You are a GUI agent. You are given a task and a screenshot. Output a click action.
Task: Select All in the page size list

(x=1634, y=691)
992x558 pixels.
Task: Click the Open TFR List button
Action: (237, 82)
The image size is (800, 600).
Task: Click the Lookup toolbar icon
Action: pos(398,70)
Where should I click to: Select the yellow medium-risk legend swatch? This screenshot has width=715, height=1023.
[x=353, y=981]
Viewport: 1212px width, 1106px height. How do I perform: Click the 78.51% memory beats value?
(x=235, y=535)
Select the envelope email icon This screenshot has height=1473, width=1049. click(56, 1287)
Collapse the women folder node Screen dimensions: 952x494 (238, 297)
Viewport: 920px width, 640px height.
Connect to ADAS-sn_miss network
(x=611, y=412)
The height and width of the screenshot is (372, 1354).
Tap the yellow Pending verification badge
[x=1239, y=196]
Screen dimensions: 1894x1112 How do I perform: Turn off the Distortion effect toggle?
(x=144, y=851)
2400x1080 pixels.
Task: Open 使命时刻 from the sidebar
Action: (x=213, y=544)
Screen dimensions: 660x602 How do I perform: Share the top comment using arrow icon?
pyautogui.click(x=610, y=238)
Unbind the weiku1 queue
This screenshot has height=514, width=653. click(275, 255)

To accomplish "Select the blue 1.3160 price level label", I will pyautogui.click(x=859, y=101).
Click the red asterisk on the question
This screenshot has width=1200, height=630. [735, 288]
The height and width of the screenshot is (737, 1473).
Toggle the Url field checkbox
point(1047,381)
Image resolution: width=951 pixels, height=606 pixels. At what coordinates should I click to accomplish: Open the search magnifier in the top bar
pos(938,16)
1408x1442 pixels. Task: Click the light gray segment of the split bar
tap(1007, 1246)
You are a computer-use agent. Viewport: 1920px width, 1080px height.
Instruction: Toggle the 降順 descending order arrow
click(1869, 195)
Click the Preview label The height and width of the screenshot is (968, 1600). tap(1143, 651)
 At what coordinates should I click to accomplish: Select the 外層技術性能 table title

Problem statement: Every line of the material above must be duplicated exactly.

Exercise response:
You are a GUI agent. You are given a task and a screenshot. Output a click action.
Task: Select All in the page size list

(x=1634, y=691)
992x558 pixels.
Task: Click the Open TFR List button
Action: (237, 82)
The image size is (800, 600).
Task: Click the Lookup toolbar icon
Action: pos(398,70)
Where should I click to: Select the yellow medium-risk legend swatch? This screenshot has width=715, height=1023.
[x=353, y=981]
Viewport: 1212px width, 1106px height. How do I perform: Click the 78.51% memory beats value?
(x=235, y=535)
Select the envelope email icon This screenshot has height=1473, width=1049. click(56, 1287)
Collapse the women folder node Screen dimensions: 952x494 (238, 297)
Viewport: 920px width, 640px height.
Connect to ADAS-sn_miss network
(x=611, y=412)
The height and width of the screenshot is (372, 1354).
Tap the yellow Pending verification badge
[x=1239, y=196]
Screen dimensions: 1894x1112 How do I perform: Turn off the Distortion effect toggle?
(x=144, y=851)
2400x1080 pixels.
Task: Open 使命时刻 from the sidebar
Action: (x=213, y=544)
Screen dimensions: 660x602 How do I perform: Share the top comment using arrow icon?
pyautogui.click(x=610, y=238)
Unbind the weiku1 queue
This screenshot has height=514, width=653. click(275, 255)

To accomplish "Select the blue 1.3160 price level label", I will pyautogui.click(x=859, y=101).
Click the red asterisk on the question
This screenshot has width=1200, height=630. [735, 288]
The height and width of the screenshot is (737, 1473).
Toggle the Url field checkbox
point(1047,381)
Image resolution: width=951 pixels, height=606 pixels. At what coordinates should I click to accomplish: Open the search magnifier in the top bar
pos(938,16)
1408x1442 pixels. Task: Click the light gray segment of the split bar
tap(1007, 1246)
You are a computer-use agent. Viewport: 1920px width, 1080px height.
Instruction: Toggle the 降順 descending order arrow
click(1869, 195)
Click the Preview label The height and width of the screenshot is (968, 1600). tap(1143, 651)
 At what coordinates should I click to accomplish: Select the 外層技術性能 table title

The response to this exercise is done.